Dava konusu taşınmaza batı yönünden komşu 158 ada 26, 27 ve 28 sayılı parsellerin kadastro tespitleri gerçek kişiler adına yapılmış ve itirazsız gerçek kişiler adlarına kesinleşmiştir. Doğu yönünden komşu olan 158 ada 30, 31, 32 ve 33 sayılı parsellere karşı da ... tarafından eldeki bu dosya gibi aynı iddiayla açılan davalar reddedilmiş ve bu kararlar Dairece onanmıştır. (Sırasıyla ... Kadastro Mahkemesinin 06/06/2008 gün ve 2008/16-2008/140; 01/03/2012 gün ve 2011/94-2012/19; 06/06/2008 gün ve 2008/27-2008/152 ve son olarak 06/06/2008 gün ve 2008/19-2008/136 sayılı ret kararları; yine sırasıyla Dairemizin; 14/04/2011 gün ve 2011/4063-2011/4391; 05/03/2013 gün ve 2012/14872-2013/2214; 03.03.2011 gün ve 2011/645-2011/2061 ve son olarak 03/03/2011 gün ve 2011/673-2011/2048 sayılı onama kararları)

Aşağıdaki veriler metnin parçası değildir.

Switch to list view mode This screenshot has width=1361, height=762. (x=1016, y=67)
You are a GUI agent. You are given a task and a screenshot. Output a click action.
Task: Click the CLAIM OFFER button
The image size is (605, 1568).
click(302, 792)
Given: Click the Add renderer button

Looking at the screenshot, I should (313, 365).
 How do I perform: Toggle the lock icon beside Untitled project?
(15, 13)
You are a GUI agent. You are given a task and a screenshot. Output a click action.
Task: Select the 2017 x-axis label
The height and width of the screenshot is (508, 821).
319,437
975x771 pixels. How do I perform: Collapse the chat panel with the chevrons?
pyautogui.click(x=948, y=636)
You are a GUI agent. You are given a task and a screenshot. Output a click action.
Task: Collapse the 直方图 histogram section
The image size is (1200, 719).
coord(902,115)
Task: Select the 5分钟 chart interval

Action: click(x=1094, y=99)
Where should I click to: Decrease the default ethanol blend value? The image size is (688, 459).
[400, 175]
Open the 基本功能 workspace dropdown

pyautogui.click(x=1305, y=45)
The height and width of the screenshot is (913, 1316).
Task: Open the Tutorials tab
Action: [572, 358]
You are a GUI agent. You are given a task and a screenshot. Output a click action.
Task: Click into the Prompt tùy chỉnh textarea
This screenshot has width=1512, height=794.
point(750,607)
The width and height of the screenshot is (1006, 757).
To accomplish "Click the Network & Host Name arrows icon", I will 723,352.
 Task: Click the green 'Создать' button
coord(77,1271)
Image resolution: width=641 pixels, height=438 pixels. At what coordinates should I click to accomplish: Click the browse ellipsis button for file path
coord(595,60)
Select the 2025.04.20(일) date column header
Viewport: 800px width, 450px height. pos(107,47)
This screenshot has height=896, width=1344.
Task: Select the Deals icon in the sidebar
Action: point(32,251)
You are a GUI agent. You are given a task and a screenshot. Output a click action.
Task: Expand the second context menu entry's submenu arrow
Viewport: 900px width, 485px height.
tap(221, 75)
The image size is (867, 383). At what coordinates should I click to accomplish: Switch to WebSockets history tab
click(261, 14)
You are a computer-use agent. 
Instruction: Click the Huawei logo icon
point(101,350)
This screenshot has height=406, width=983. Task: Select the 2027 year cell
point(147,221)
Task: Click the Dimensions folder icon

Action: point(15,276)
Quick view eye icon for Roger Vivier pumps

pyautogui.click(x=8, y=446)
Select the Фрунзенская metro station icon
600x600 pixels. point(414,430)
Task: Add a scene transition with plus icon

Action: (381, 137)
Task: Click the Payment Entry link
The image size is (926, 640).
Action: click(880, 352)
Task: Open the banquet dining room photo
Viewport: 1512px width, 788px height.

Dairenin iade kararıyla dosyaya getirtilen komşu 158 ada 30 sayılı parselin davalı olduğu ... Kadastro Mahkemesinin 2008/17-2008/149 sayılı dosyası ile 158 ada 32 sayılı parselin davalı olduğu ... Kadastro Mahkemesinin 2008/27-2008/152 sayılı dosyalarında yapılan keşiflerde görev alan ve hükme dayanak raporları hazırlayan .....; .... ve ....’dan oluşan üç kişilik orman bilirkişi kurulu 158 ada 30 sayılı parselle ilgili raporlarında; davaya konu 158 ada 30 parsel sayılı taşınmazın 1955 yılında bütünlemesi yapılmış ve 1959 yılında basılmış topografik haritada yeşile boyalı olmakla birlikte meyve ağacı rumuzu ile bezeli tarım alanları içinde kaldığını, parsel ve çevresi aynı karakterde tarım alanı olarak gösterilmiş yerler içinde kalmakta olup, orman olmadığını, eylemli durum yönünden ise; % 40 - 60 eğimli, üzeri ve yakın komşu parseller yaşlı ve bakımlı fındık bahçeleri ile kaplı olduğu, fındık ocakları arasında münferit halde, 10 - 30 yaşlarında, yan dalları evvelinden beri budanmış, korunarak gelişimi sağlanmış, kapalılık oluşturmayan sıra halinde kızılağaç ağaçları bulunduğunu; 158 ada 32 sayılı parsel hakkındaki raporlarında ise; davaya konu 158 ada 32 parsel sayılı taşınmazın 1955 yılında bütünlemesi yapılmış ve 1959 yılında basılmış topografik haritada yeşile boyalı olmakla birlikte meyve ağacı rumuzu ile bezeli tarım alanları içinde kaldığını, parsel ve çevresi aynı karakterde tarım alanı olarak gösterilmiş yerler içinde kalmakta olup, orman olmadığını ve eylemli durum
ile ilgili olarak ise; % 30 - 40 eğimli, üzerinde çay, emekle yetiştirilmiş ve ülkemizde doğal olamayan kokar ağaç, kanada kavağı ve emekle yetiştirilmiş kızılağaçlar bulunduğu, taşınmaz kuzeyindeki kızılağaçlıktan ise kadim patika yol ve ani değişen eğim ile ayrıldığını bildirmişlerdir.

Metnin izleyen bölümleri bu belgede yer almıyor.